Такой случай с ним произошел в детстве. Разъяренные пчелы облепили его и жалили до тех пор, пока он не прибежал домой.
"Я не хотел умереть в бою. Я думал, что избежал смерти в тот роковой час, когда мне казалось, что все погибли. А вот и не погибли. А я гибну. Что же я такое сделал?.. Ах да, я залез в пчелиный улей. У них есть право жалить меня. Отчего же я не защищаюсь?
Я могу застрелить эту связистку. Что же мешает мне это сделать?
Нет у меня той внутренней силы, какая пылает в лице ее!"
Шиков вдруг почувствовал одно-единственное желание — чтобы скорее все кончилось. Вот сейчас его разоружат и поведут как диверсанта и шпиона. Будут проклинать, бить, топтать!
Тусклое безразличие к жизни, которая ничем не порадовала его за то, что он пренебрег для нее смертью в бою, внезапно охватило Шикова. Чем вознаградила его жизнь за этот поступок? Ничего, кроме пустоты и скуки! Вот если бы такая полюбила!
Только теперь, пронизываемый этим чувством, Шиков постигал значение слов, которые всегда казались ему только словами. В них открывалось нечто такое, чего он раньше не понимал. Слова эти сулили счастье…
"Как рассказать ей это? Да у меня и слов таких нет. И не поверит она мне! — Шиков снова в ужасе представил себе сцену суда, — Нет, нет, мысленно кричал он, — я не шпион! Я вам покажу настоящего шпиона! А меня судите! Пусть меня отправят в штрафную роту. Я заслужу прощение, и, если суждено погибнуть, я отдам жизнь не так позорно, как сейчас!"
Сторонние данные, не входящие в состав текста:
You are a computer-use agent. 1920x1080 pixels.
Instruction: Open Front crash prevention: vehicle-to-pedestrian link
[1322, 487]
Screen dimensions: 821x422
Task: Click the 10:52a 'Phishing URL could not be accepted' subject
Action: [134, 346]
В сенях послышались шаги. В дверь постучали. Зина откинула крючок. Вошел комендантский патруль.
"Кто-то уже, видно, с черного хода сообщил!" — пронеслось в голове Шикова.
Зина, еще не окончательно справившись с волнением, сказала:
— Я задержала этого человека. Отправьте его со мной в комендатуру. Там я все расскажу!
— Ваши документы! — обратился лейтенант с повязкой на рукаве к Шикову.
Тот достал и протянул удостоверение личности.
Прочитав удостоверение, лейтенант с недоумением посмотрел на Шикова.
— В чем дело, товарищ младший лейтенант? — стараясь придать голосу суровую интонацию, спросил он.
Небрежно-покровительственным тоном, с беспечностью попавшего в скандальную историю гуляки, Шиков махнул рукой, как бы давая понять своим жестом, что это та самая история, в которой каждый может очутиться. Лейтенант должен его по-мужски понять.
Надо как-нибудь угомонить эту взбешенную ревностью бабенку!
— Ваши документы! — строго обратился лейтенант к Зине.
Зина извлекла из нагрудного кармана гимнастерки командировочное предписание. Лейтенант долго его разглядывал. Затем, пристально посмотрев на Зину, снова посмотрел удостоверение и размеренными движениями, словно он совершал священный обряд, сложил удостоверение вчетверо.
— Вы должны были вчера уехать! — сказал он. — Удостоверение просрочено! Пойдемте.
В голосе его, как показалось Зине, прозвучала оскорбительно-насмешливая нота.
— И вы, товарищ младший лейтенант, тоже! — добавил лейтенант Шикову.